Todo lo que cuenta Gaspar Llamazares, tras hablar con Pedro Solbes, tiene una lógica aplastante. Asturias, como Madrid o Galicia, verán sus obras públicas ralentizadas porque no hay dinero para financiarlas al ritmo actual. ¿Se dejarán sin acabar las autovías o las líneas de AVE? No, pero se harán más despacio, así que lo que se iba a gastar en un año se hará en dos o tres anualidades. A ese proceso lo llama Llamazares disminuir «la intensidad de la inversión». El coordinador de IU afirma que nos debemos olvidar de nuevas rebajas en el peaje del Huerna, asunto con el que ya contábamos. El ajuste no afectará sólo a las infraestructuras sino al gasto corriente, y dentro de él al gasto social.
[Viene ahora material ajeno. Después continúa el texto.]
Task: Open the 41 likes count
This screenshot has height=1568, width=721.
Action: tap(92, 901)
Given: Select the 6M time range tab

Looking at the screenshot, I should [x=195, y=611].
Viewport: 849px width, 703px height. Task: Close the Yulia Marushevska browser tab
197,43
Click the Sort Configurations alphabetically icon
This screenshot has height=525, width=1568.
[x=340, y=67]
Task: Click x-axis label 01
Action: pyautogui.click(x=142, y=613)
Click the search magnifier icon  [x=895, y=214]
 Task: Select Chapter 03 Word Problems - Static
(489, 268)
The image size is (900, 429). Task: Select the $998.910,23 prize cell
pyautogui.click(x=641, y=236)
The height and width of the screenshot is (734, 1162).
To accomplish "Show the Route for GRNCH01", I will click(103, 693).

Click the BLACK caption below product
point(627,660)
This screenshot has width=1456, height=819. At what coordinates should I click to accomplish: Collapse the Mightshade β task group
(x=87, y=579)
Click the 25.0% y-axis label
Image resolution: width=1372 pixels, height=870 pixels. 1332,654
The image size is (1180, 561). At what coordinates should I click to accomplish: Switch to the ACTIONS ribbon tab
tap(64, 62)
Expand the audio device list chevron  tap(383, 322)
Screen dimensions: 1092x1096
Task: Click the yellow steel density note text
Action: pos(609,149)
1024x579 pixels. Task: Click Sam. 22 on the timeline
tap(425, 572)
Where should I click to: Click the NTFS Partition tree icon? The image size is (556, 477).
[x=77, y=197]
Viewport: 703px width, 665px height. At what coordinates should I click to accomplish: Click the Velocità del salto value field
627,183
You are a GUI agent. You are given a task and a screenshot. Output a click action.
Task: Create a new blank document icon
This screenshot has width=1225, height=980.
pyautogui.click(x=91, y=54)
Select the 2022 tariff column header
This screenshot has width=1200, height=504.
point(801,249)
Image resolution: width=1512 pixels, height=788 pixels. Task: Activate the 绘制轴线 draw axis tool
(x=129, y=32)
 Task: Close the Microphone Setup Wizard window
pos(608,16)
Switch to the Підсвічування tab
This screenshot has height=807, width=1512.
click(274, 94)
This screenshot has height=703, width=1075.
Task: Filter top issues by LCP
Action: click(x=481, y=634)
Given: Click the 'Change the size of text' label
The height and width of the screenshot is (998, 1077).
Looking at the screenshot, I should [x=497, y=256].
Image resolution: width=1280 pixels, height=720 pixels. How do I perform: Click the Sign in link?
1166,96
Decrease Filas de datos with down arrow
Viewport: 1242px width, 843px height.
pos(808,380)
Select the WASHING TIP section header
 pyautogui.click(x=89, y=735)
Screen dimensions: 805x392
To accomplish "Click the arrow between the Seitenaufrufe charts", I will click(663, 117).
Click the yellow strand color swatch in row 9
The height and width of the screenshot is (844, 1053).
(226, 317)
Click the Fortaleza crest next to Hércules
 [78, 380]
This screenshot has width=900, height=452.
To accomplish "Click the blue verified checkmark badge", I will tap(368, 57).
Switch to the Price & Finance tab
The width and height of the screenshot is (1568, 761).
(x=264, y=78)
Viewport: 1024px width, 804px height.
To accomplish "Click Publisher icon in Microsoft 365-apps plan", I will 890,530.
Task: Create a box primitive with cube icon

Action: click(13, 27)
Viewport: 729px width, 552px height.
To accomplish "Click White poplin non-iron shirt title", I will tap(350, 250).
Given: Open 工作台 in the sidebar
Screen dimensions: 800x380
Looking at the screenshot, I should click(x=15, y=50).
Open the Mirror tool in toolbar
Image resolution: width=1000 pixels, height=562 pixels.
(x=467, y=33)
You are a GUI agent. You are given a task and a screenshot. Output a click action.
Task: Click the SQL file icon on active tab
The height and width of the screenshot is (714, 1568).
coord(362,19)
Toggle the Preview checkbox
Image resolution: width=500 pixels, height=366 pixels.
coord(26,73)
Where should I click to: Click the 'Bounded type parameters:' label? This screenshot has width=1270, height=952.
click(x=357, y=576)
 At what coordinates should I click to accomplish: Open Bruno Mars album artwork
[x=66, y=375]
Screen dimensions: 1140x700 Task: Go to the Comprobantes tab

En el primer semestre del año la recaudación fiscal del Estado disminuyó en un 4,8%, así que lo sensato es reducir el gasto y la inversión en una proporción parecida. Hay gastos que van a crecer fuertemente, como la partida de cobertura del desempleo, pero otros tendrán que ser recortados. El ritmo de construcción de las infraestructuras siempre estuvo pautado por el crecimiento de la economía. Por muchos calendarios que hagan los ministros de Fomento, la última palabra la tiene el titular de Economía. Olvidarse de los datos de la realidad y lanzarse a gastar e invertir recurriendo a grandes déficit públicos es una locura. La solución de un hambriento no consiste en comerse el brazo, porque a los dos días será un manco con hambre. Si a IU no le gustan los cálculos de Pedro Solbes hace bien en votar en contra. Lo peor que podía hacer el Gobierno es alterar los números para ganar dos votos en el Congreso de los Diputados.